**TEXTE À LIRE:**
Fin des « obligations électorales » en Inde : un grain de sable dans la machine Modi

Alors que les élections législatives se profilent au printemps 2024, la Cour suprême indienne vient de prendre une décision historique mettant fin aux « obligations électorales », ces contributions financières anonymes aux partis politiques. Celles-ci ont été jugées « inconstitutionnelles » au motif qu’elles violent le droit à l’information des électeurs quant aux sources du financement politique.

Tiré du blogue de l’auteur.

Une analyse d’Aurélie Leroy, chercheuse au CETRI - Centre tricontinental.

Le système très controversé des « Electoral Bonds » a été introduit en 2017 par le gouvernement Modi pour formaliser les dons aux organisations politiques. Défendu par ses promoteur·trices comme un moyen de lutter contre l’argent noir dans les processus électoraux, il a été, dès le départ, fortement critiqué par des institutions de contrôle (comme la Banque centrale indienne et la Commission électorale) et par des opposant·es, qui y ont vu « une forme de corruption institutionnalisée » (The Wire, 26/02/2024) et « l’une des plus grandes fraudes à la démocratie électorale » (The Wire, 25/02/2024).

Le principe de ce mode de financement est simple. Des obligations sont achetées, sans limite, auprès de la State Bank of India (SBI) par des particuliers ou des entreprises pour ensuite être remises de manière anonyme aux partis politiques. En théorie, ces contributions sont donc anonymes, mais dans la pratique, la SBI, en tant que plus grande banque commerciale du secteur public, donc sous le contrôle du gouvernement, a donné au parti au pouvoir un accès non déclaré à ses données. Le nom des contributeur·trices est donc inconnu des électeur·trices, mais connu du pouvoir.

Le jugement rendu ce 15 février par la plus haute juridiction du pays est sans appel. Il rejette un système opaque et exige le droit pour les citoyen·nes de savoir qui finance les partis politiques. La Cour suprême somme également la SBI, vu l’imminence des élections, de cesser de vendre des « bonds » et de soumettre les détails des encaissements réalisés depuis 2019.

Cette décision représente un revers significatif pour l’homme fort de l’Inde. Elle le prive non seulement d’une source de financement dont il avait abondamment profité lors des scrutins de 2014 et 2019. Mais remet aussi en cause « la position morale du gouvernement » (Frontline, 16/02/2024) dans sa lutte contre la corruption, le cheval de bataille de Modi au cours de son premier mandat. La magistrature estime en effet qu’un tel système a permis aux entreprises donatrices d’offrir des pots-de-vin aux partis en échange de faveurs politiques ou de renvois d’ascenseur, à la base du « capitalisme de copinage » indien.

**PROBLÈME COURT:** D'après le texte sur les obligations électorales en Inde, en quelle année le gouvernement Modi a-t-il introduit le système des « Electoral Bonds » ?

**DONNÉES FOURNIES:**

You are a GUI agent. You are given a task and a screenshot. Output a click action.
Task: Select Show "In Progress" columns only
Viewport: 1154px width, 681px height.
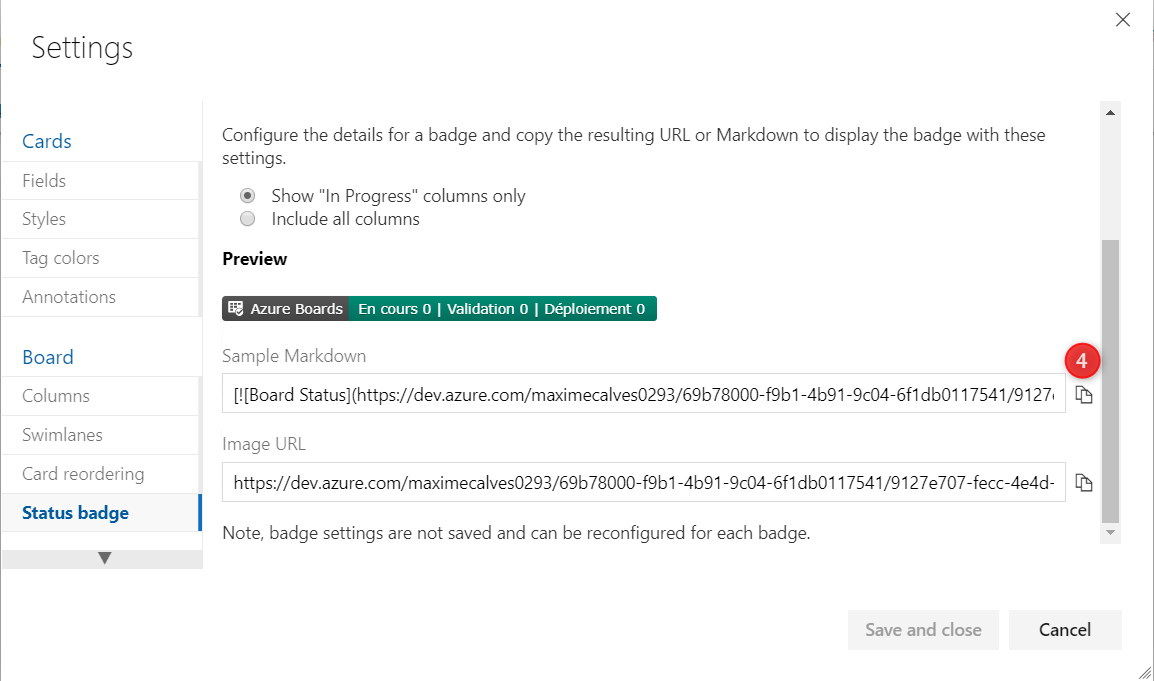(248, 196)
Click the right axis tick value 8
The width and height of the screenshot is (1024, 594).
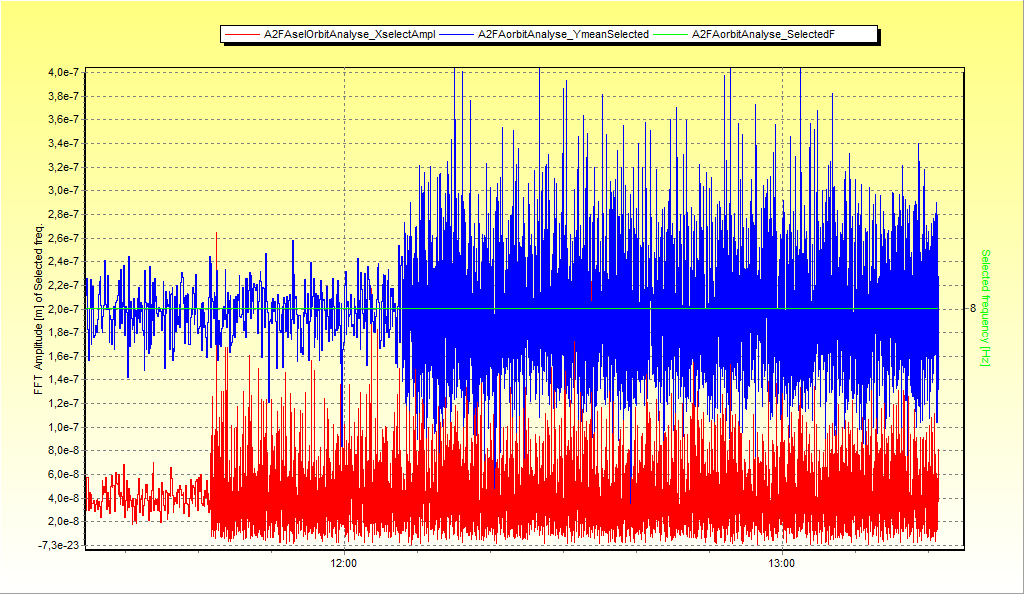973,309
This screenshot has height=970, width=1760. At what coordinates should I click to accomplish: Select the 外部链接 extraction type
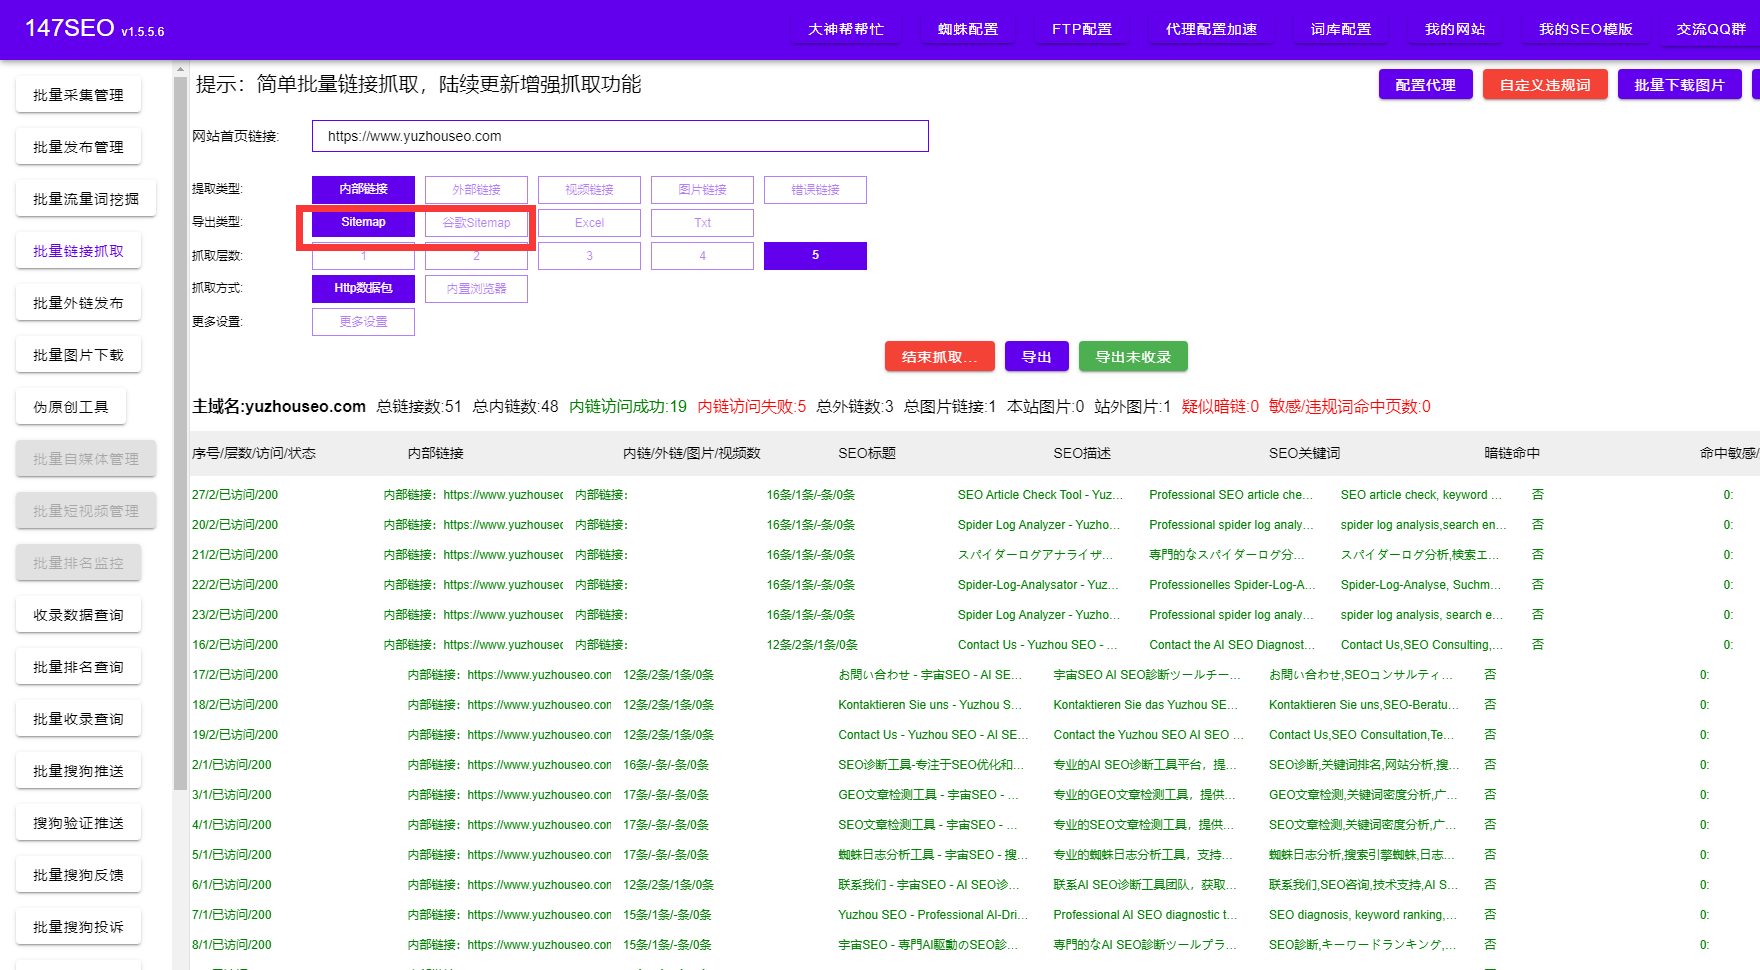coord(476,190)
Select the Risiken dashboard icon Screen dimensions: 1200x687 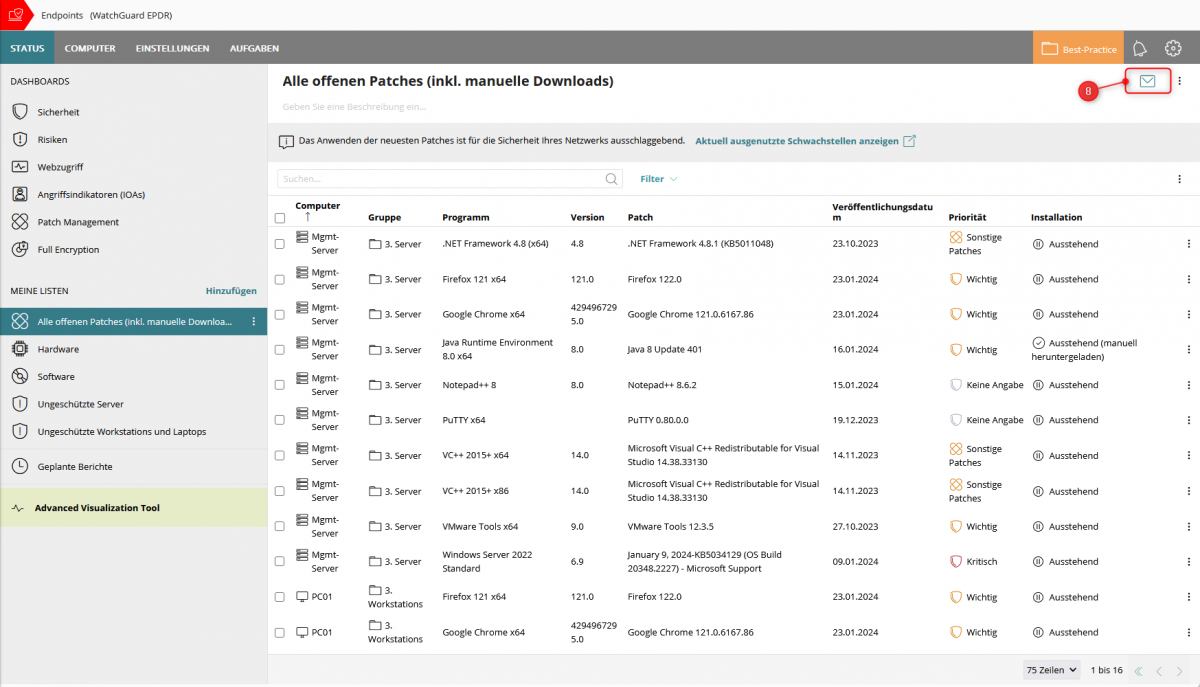pyautogui.click(x=22, y=139)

**RÉPONSE:** En 2017.